Capitalism's Changes

Persons are telling us about how great “capitalism” is. We hear that a lot, but let us also ask what it is they mean by “capitalism.” Capitalism changes, and the present form of capitalism is not the form of capitalism at, for example, some particular time, such as the middle of the 19th century. At that time, the system was still developing. It certainly had not reached the level that it has now. (Capitalism won't reach any higher level. It will not "grow" anymore, if by that we mean reach a higher level, in the real sense. That is why we need reform, to continue with any real sense of progress.) Comparing the old and the new, or for that matter any two stretches from within our subjective impression of "capitalist time," capitalism's status is probably going to have some significant differences. When we think that it is all the same, that is a big a mistake we are making. It is better to understand capitalism as changing over time, we cannot think that every period is the same. Now, in any of the old time slices, the system, and also the social structure (that's relevant in my view), was growing--and changing--and in a specific sense.
     This in the sense of space: the sense that it had much virgin space, there was a large area yet to be converted. These were spaces in which to attempt new growth and this relates to society and to the way in which one makes one’s way through life, since one does so in some particular fashion. Therefore,  there is no one "capitalist way." For example, earlier one may find success by having any one of a variety of skills; but more recently something has changed: more recently, one makes one's way simply playing money games. (Obviously I myself do not think that that is very healthy.) Also, these kinds of games have previously always been a topic of derision, which tells you something. Nowadays, nobody says anything. They act like that is just the way the world works.

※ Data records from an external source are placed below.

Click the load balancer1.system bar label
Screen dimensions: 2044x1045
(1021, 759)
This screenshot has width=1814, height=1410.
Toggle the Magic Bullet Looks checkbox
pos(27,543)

     On this subject, millionaires used to be mildly amusing. The board game “Monopoly” was invented in their honor, as a commentary on the existence of the millionaires, and the world they helped to create—the reality is that there was wealth to be accumulated. And wealth was accumulated, through capitalistic development, production. Today these persons may well be seen as figures of grave concern and possibly (they are) speeding us to world destruction.
     At fault? I would bring your attention back to the single-minded emphasis on unilateral capitalism as if there is one single thing. This might be described as an emphasis on "capitalism" as something that worked before, and “ought to” work now, just as well as before!—all one need do is lower taxes. Now, that is not necessarily true. So, I would concede that while capitalism does continue to make profits, "old" and "the new" are different. The "modern" is usually a kind of summation or abstraction, whereas the older regime has many specific details, even ornamentation. Of course, what is going on is extremely complicated and the truth is that everyone just claims to know. We never admit to not-knowing. 

     If you say “capitalism,” I need to ask you to tell me which one. Is it the quaint, old version stolidly opposed by the Left? Could you call that the good old days, I wonder? Not really, but that one was full of space to grow—and to struggle, strangely enough. And that one had opposition! In fact, at the time of that particular version, which we might call in a very special way the "old" version of capitalism, opportunities existed to fill in all those spaces. This was space that had been heretofore untouched. To touch such a space for the first time could be astonishingly inhuman, which we see in the literary work of Upton Sinclair. He illustrated the astonishing inhumanity men are capable of: “The Jungle.” Sinclair was very dedicated to exposing this side of capitalism.
     The process is that after the creation of the first new businesses, these businesses often opened up further spaces, and this process has continued (but only up until very recently). At some point that will stop working. And maybe it already has stopped working. The “old” capitalism was still recognizable in the 1950s, although it had at that time an appearance (appearances and rhetoric again) of being a monolith, a gray, hulking sort of thing. Or you may mean the capitalism of today, a system that has already grown very much indeed-—and now expresses and manifests a world-owning “globalization” phase. We are told this is just another form of capitalism.
     It has accomplished so much success: so much growth that it is “creatively destroying” itself. There is no territory left that has not been visited by those seeking to make money off of that space or that territory's "resources." There is scarcely any ground left to be trod in this world, nowhere that has not felt the impress of the system of capitalismcapitalist shoe print and footfall. Note that there's a big difference between footprint and shoe print.
     And yet, for those who tout the system, like Illinois gubernatorial candidate Bruce Rauner, the old shoeprint is always the same. This is ideology.